• Énoncé écrit:
Recopiez le passage de l'extrait sur les randonnées en Haute-Gaspésie en commençant à « Randonnées d’automne en » et en terminant à « ses 430 mètres. », puis substituez « chaussures de marche » à « bottines ».

• Extrait du texte:

::::::::::

Randonnées d’automne en Haute-Gaspésie
En route pour la Gaspésie, côté estuaire du Saint-Laurent. La randonnée y est au mieux en septembre et octobre. Chaussez vos bottines pour partir à la découverte des trésors du mont Saint-Pierre et des sentiers de la Grotte des Fées.
Le mont Saint-Pierre transfiguré
Passé Sainte-Anne-des-Monts, en Haute-Gaspésie, la route 132 est une pure merveille pour prendre la mesure du grand estuaire du fleuve Saint-Laurent, au ras de l’eau. À Mont-Saint-Pierre, on est frappé par le contraste entre l’horizon marin, la vallée qui s’enfonce dans les terres et l’éminence qui domine le village du haut de ses 430 mètres.

::::::::::

• Liste des données:
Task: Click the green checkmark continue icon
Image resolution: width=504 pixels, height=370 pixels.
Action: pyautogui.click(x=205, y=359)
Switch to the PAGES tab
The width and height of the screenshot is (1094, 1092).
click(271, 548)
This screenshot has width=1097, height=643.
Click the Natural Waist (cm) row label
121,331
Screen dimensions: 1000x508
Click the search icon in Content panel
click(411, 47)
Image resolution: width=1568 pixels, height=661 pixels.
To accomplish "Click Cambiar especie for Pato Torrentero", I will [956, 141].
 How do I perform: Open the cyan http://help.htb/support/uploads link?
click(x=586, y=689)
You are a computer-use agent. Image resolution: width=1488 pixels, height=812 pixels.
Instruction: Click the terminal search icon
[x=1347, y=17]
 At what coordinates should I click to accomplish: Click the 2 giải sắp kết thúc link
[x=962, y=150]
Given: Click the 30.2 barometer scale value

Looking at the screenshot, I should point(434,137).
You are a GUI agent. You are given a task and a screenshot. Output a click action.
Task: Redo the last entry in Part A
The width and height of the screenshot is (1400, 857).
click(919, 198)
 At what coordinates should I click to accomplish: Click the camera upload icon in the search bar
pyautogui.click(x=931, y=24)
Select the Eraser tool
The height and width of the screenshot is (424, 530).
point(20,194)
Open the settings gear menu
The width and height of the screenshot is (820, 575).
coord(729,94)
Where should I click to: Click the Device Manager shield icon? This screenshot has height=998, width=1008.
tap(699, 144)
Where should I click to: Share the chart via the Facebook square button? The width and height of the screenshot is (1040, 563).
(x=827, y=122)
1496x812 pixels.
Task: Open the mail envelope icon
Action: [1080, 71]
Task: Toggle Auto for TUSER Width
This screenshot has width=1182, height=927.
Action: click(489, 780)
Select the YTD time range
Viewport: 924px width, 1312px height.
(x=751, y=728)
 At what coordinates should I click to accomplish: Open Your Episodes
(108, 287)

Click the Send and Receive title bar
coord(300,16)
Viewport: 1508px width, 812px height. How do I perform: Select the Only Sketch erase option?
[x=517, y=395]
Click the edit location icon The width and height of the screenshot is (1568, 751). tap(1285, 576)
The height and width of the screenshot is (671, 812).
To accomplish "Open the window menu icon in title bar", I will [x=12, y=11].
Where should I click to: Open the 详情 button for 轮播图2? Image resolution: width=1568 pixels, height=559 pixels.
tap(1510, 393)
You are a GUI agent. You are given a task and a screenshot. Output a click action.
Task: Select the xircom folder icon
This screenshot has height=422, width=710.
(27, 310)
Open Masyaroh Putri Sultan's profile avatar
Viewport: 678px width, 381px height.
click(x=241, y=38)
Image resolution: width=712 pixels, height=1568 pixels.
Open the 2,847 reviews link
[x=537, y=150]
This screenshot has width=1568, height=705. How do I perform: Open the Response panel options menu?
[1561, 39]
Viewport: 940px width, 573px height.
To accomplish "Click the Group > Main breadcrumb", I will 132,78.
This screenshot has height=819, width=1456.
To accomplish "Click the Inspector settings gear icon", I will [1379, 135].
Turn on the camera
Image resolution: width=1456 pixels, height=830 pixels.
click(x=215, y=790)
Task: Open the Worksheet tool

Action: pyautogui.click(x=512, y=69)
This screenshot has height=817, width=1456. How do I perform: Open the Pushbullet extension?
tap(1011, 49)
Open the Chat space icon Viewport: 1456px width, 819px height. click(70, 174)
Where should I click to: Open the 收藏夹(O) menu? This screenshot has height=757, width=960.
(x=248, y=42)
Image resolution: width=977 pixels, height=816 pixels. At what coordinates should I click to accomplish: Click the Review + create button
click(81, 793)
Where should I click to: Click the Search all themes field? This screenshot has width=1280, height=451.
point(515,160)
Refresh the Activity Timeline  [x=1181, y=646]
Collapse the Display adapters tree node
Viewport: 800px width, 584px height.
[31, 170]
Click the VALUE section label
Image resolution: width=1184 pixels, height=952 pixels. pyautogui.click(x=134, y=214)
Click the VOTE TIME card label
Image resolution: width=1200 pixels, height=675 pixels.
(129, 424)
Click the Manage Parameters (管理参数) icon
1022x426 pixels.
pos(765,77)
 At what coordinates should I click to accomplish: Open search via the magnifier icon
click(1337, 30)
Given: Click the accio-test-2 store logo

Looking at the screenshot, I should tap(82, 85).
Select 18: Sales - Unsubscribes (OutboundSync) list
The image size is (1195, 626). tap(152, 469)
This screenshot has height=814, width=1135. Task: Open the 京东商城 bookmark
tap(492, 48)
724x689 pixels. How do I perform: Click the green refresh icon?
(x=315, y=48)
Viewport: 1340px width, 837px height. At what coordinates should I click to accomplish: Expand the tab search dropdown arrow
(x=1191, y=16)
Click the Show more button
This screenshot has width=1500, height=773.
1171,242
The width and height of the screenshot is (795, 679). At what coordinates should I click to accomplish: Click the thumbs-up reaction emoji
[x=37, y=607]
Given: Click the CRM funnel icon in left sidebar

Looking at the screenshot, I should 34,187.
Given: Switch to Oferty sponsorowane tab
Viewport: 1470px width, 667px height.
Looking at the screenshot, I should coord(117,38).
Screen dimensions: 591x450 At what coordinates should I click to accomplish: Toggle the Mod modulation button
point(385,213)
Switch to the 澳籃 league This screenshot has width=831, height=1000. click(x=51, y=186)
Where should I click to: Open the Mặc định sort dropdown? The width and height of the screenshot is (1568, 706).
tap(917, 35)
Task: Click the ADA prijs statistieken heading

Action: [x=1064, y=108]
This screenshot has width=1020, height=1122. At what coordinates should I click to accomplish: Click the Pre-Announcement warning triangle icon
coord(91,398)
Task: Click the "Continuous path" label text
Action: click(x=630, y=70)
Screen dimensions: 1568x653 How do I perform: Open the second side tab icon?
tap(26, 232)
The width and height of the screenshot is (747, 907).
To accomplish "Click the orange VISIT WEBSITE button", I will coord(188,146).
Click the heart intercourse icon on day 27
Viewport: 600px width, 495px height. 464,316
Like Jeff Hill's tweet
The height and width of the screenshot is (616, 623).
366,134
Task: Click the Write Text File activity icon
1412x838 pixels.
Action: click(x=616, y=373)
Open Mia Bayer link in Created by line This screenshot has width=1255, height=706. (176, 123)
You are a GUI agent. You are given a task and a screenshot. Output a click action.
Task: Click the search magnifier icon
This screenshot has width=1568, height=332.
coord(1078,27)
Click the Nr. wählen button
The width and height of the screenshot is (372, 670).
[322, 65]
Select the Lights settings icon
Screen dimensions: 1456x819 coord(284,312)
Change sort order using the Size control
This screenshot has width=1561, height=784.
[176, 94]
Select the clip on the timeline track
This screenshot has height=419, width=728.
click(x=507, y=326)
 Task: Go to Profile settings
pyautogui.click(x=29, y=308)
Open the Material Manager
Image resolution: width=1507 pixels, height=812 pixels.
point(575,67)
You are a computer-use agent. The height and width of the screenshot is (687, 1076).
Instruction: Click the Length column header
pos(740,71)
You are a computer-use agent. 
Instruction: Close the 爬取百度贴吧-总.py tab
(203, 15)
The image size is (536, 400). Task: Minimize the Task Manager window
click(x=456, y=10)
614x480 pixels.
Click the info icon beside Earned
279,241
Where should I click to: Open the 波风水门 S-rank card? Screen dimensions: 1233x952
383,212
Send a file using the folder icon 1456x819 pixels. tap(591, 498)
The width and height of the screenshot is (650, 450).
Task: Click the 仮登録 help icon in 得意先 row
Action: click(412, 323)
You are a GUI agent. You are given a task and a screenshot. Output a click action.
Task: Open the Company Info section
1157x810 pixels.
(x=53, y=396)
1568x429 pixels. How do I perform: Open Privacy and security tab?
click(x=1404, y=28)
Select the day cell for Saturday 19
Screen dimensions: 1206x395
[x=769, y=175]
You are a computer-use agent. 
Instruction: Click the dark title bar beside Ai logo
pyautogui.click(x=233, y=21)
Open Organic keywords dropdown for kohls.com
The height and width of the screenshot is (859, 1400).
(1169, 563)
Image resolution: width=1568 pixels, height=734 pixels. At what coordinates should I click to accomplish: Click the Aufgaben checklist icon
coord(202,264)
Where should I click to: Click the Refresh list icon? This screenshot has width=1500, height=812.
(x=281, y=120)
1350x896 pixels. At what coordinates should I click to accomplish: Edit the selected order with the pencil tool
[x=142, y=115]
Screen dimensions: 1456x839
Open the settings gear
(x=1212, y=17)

::::::::::

• Réponse complète:
Randonnées d’automne en Haute-Gaspésie
En route pour la Gaspésie, côté estuaire du Saint-Laurent. La randonnée y est au mieux en septembre et octobre. Chaussez vos chaussures de marche pour partir à la découverte des trésors du mont Saint-Pierre et des sentiers de la Grotte des Fées.
Le mont Saint-Pierre transfiguré
Passé Sainte-Anne-des-Monts, en Haute-Gaspésie, la route 132 est une pure merveille pour prendre la mesure du grand estuaire du fleuve Saint-Laurent, au ras de l’eau. À Mont-Saint-Pierre, on est frappé par le contraste entre l’horizon marin, la vallée qui s’enfonce dans les terres et l’éminence qui domine le village du haut de ses 430 mètres.